Work to complete: Every entry has to be restated word for word.

Data shown:
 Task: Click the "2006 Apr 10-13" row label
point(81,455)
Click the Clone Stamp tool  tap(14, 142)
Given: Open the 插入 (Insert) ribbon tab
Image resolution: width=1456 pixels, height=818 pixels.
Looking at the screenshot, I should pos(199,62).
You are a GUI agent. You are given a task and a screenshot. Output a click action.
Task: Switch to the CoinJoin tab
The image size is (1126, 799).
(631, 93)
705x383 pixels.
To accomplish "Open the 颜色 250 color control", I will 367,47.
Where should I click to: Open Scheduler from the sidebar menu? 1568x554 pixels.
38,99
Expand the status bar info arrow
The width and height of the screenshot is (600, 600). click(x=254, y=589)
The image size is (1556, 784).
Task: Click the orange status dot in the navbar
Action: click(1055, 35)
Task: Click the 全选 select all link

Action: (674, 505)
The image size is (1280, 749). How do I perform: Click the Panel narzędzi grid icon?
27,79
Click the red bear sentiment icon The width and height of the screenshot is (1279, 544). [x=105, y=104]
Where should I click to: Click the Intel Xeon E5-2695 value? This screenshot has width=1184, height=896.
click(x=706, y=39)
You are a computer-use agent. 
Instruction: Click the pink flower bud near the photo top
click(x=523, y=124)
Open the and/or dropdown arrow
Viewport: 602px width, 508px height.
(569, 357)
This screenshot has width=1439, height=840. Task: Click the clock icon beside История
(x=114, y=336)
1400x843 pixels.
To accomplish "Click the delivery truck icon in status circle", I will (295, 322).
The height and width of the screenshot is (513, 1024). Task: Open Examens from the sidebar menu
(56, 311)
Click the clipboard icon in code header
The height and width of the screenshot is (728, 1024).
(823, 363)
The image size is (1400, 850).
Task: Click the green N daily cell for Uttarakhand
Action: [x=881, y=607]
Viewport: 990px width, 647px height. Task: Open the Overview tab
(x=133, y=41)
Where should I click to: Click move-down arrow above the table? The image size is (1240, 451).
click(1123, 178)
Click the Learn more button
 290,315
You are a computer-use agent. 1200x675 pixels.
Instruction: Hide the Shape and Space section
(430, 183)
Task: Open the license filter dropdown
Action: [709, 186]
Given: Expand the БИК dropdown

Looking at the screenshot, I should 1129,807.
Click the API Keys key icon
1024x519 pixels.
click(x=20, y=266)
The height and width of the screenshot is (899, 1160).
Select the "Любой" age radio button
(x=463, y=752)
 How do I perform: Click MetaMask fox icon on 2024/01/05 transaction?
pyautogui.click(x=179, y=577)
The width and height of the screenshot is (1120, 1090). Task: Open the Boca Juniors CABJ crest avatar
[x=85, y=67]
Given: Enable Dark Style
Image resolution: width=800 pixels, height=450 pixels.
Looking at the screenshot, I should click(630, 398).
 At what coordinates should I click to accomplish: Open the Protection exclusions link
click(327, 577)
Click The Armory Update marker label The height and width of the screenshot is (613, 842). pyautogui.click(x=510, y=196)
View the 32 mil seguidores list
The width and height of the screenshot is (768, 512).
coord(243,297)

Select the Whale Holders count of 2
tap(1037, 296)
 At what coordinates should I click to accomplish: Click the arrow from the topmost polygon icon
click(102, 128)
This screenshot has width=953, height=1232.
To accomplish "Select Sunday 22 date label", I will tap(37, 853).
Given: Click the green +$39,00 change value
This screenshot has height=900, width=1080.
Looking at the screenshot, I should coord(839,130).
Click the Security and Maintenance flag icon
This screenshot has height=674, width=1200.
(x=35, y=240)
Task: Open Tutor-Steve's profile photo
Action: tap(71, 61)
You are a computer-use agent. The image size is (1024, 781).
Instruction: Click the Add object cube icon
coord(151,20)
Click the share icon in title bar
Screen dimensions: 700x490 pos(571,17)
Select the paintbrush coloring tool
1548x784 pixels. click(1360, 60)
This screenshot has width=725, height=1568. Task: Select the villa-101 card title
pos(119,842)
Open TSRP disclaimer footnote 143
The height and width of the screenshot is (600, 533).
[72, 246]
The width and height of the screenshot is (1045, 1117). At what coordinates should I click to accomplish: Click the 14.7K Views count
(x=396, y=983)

Answer:
 Task: Click the "2006 Apr 10-13" row label
point(81,455)
Click the Clone Stamp tool  tap(14, 142)
Given: Open the 插入 (Insert) ribbon tab
Image resolution: width=1456 pixels, height=818 pixels.
Looking at the screenshot, I should pos(199,62).
You are a GUI agent. You are given a task and a screenshot. Output a click action.
Task: Switch to the CoinJoin tab
The image size is (1126, 799).
(631, 93)
705x383 pixels.
To accomplish "Open the 颜色 250 color control", I will 367,47.
Where should I click to: Open Scheduler from the sidebar menu? 1568x554 pixels.
38,99
Expand the status bar info arrow
The width and height of the screenshot is (600, 600). click(x=254, y=589)
The image size is (1556, 784).
Task: Click the orange status dot in the navbar
Action: click(1055, 35)
Task: Click the 全选 select all link

Action: (674, 505)
The image size is (1280, 749). How do I perform: Click the Panel narzędzi grid icon?
27,79
Click the red bear sentiment icon The width and height of the screenshot is (1279, 544). [x=105, y=104]
Where should I click to: Click the Intel Xeon E5-2695 value? This screenshot has width=1184, height=896.
click(x=706, y=39)
You are a computer-use agent. 
Instruction: Click the pink flower bud near the photo top
click(x=523, y=124)
Open the and/or dropdown arrow
Viewport: 602px width, 508px height.
(569, 357)
This screenshot has width=1439, height=840. Task: Click the clock icon beside История
(x=114, y=336)
1400x843 pixels.
To accomplish "Click the delivery truck icon in status circle", I will (295, 322).
The height and width of the screenshot is (513, 1024). Task: Open Examens from the sidebar menu
(56, 311)
Click the clipboard icon in code header
The height and width of the screenshot is (728, 1024).
(823, 363)
The image size is (1400, 850).
Task: Click the green N daily cell for Uttarakhand
Action: [x=881, y=607]
Viewport: 990px width, 647px height. Task: Open the Overview tab
(x=133, y=41)
Where should I click to: Click move-down arrow above the table? The image size is (1240, 451).
click(1123, 178)
Click the Learn more button
 290,315
You are a computer-use agent. 1200x675 pixels.
Instruction: Hide the Shape and Space section
(430, 183)
Task: Open the license filter dropdown
Action: [709, 186]
Given: Expand the БИК dropdown

Looking at the screenshot, I should 1129,807.
Click the API Keys key icon
1024x519 pixels.
click(x=20, y=266)
The height and width of the screenshot is (899, 1160).
Select the "Любой" age radio button
(x=463, y=752)
 How do I perform: Click MetaMask fox icon on 2024/01/05 transaction?
pyautogui.click(x=179, y=577)
The width and height of the screenshot is (1120, 1090). Task: Open the Boca Juniors CABJ crest avatar
[x=85, y=67]
Given: Enable Dark Style
Image resolution: width=800 pixels, height=450 pixels.
Looking at the screenshot, I should click(630, 398).
 At what coordinates should I click to accomplish: Open the Protection exclusions link
click(327, 577)
Click The Armory Update marker label The height and width of the screenshot is (613, 842). pyautogui.click(x=510, y=196)
View the 32 mil seguidores list
The width and height of the screenshot is (768, 512).
coord(243,297)

Select the Whale Holders count of 2
tap(1037, 296)
 At what coordinates should I click to accomplish: Click the arrow from the topmost polygon icon
click(102, 128)
This screenshot has width=953, height=1232.
To accomplish "Select Sunday 22 date label", I will tap(37, 853).
Given: Click the green +$39,00 change value
This screenshot has height=900, width=1080.
Looking at the screenshot, I should coord(839,130).
Click the Security and Maintenance flag icon
This screenshot has height=674, width=1200.
(x=35, y=240)
Task: Open Tutor-Steve's profile photo
Action: tap(71, 61)
You are a computer-use agent. The image size is (1024, 781).
Instruction: Click the Add object cube icon
coord(151,20)
Click the share icon in title bar
Screen dimensions: 700x490 pos(571,17)
Select the paintbrush coloring tool
1548x784 pixels. click(1360, 60)
This screenshot has width=725, height=1568. Task: Select the villa-101 card title
pos(119,842)
Open TSRP disclaimer footnote 143
The height and width of the screenshot is (600, 533).
[72, 246]
The width and height of the screenshot is (1045, 1117). At what coordinates should I click to accomplish: Click the 14.7K Views count
(x=396, y=983)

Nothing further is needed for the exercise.